(DATA RECORDS Opens)
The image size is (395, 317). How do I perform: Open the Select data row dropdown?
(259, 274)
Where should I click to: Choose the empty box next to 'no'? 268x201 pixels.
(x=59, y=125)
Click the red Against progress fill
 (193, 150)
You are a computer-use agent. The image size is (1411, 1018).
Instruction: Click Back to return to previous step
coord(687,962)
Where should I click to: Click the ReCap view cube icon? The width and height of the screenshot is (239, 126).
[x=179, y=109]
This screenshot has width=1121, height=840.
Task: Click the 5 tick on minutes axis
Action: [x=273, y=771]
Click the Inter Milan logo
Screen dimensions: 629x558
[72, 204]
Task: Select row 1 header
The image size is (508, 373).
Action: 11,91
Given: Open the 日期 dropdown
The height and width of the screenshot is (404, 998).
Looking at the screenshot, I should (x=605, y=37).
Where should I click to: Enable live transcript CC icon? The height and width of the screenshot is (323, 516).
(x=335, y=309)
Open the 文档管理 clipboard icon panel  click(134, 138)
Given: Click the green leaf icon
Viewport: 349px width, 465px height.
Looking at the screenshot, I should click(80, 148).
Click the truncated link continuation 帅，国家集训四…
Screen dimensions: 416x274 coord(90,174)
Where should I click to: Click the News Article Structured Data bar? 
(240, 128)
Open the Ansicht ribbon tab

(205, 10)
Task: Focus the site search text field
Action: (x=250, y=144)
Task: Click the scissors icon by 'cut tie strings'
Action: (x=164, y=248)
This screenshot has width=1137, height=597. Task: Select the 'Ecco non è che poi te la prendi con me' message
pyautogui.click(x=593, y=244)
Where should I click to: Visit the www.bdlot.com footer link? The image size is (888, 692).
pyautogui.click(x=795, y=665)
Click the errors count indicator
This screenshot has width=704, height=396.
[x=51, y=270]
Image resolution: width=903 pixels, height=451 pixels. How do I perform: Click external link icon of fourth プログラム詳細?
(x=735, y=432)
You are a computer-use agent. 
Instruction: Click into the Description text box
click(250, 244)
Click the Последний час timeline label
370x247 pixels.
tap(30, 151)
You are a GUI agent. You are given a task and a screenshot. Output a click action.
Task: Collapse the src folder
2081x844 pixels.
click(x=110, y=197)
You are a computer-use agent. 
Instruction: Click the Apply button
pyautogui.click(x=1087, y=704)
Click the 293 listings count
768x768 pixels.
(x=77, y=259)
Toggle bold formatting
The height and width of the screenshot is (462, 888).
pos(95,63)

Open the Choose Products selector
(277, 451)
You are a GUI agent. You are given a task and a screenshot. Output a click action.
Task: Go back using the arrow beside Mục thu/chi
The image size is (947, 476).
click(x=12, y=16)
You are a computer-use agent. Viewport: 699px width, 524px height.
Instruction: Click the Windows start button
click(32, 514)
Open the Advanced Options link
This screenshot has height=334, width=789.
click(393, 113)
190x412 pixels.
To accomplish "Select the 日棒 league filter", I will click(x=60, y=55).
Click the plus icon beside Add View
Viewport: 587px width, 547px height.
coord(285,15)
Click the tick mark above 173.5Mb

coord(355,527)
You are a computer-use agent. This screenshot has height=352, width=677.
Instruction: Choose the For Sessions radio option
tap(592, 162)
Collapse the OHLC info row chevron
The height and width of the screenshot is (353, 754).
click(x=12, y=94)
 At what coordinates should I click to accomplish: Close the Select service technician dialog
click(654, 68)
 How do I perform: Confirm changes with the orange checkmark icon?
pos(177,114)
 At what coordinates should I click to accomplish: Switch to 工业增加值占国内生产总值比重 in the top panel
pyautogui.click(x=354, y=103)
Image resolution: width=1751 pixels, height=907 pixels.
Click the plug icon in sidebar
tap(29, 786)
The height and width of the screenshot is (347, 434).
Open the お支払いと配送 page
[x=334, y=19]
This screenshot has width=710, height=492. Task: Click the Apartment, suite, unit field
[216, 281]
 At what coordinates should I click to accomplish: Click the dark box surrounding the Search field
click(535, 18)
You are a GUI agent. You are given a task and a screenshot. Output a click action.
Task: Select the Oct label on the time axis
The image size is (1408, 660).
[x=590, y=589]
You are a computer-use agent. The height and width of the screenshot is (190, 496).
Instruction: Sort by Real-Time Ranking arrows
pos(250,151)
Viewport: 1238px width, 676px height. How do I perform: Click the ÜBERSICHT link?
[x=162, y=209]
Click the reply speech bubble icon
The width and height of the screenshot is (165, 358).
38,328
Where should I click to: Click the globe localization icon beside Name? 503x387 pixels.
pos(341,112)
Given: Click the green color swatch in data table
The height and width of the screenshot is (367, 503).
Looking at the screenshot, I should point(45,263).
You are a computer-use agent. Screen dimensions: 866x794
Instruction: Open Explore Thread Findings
(DATA RECORDS Closes)
# WHAT THE TASK ASKS
Where does the word "computer" appear in the records above? Return every line that holds it.

# RESPONSE AREA
You are a computer-use agent. The image size is (1411, 1018).
You are a computer-use agent. 
You are a computer-use agent. 
You are a computer-use agent. Viewport: 699px width, 524px height.
You are a computer-use agent. This screenshot has height=352, width=677.
You are a computer-use agent. The height and width of the screenshot is (190, 496).
You are a computer-use agent. Screen dimensions: 866x794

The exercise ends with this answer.